*** THE DATA ***

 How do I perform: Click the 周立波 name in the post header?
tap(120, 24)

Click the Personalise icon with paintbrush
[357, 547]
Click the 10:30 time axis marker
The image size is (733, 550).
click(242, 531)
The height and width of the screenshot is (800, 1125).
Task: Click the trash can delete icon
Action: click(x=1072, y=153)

*** End of THE DATA ***

HOW TO COMPLETE THIS TASK: The required response is a complete, exact copy of the records.

ANSWER BOX:
 How do I perform: Click the 周立波 name in the post header?
tap(120, 24)

Click the Personalise icon with paintbrush
[357, 547]
Click the 10:30 time axis marker
The image size is (733, 550).
click(242, 531)
The height and width of the screenshot is (800, 1125).
Task: Click the trash can delete icon
Action: click(x=1072, y=153)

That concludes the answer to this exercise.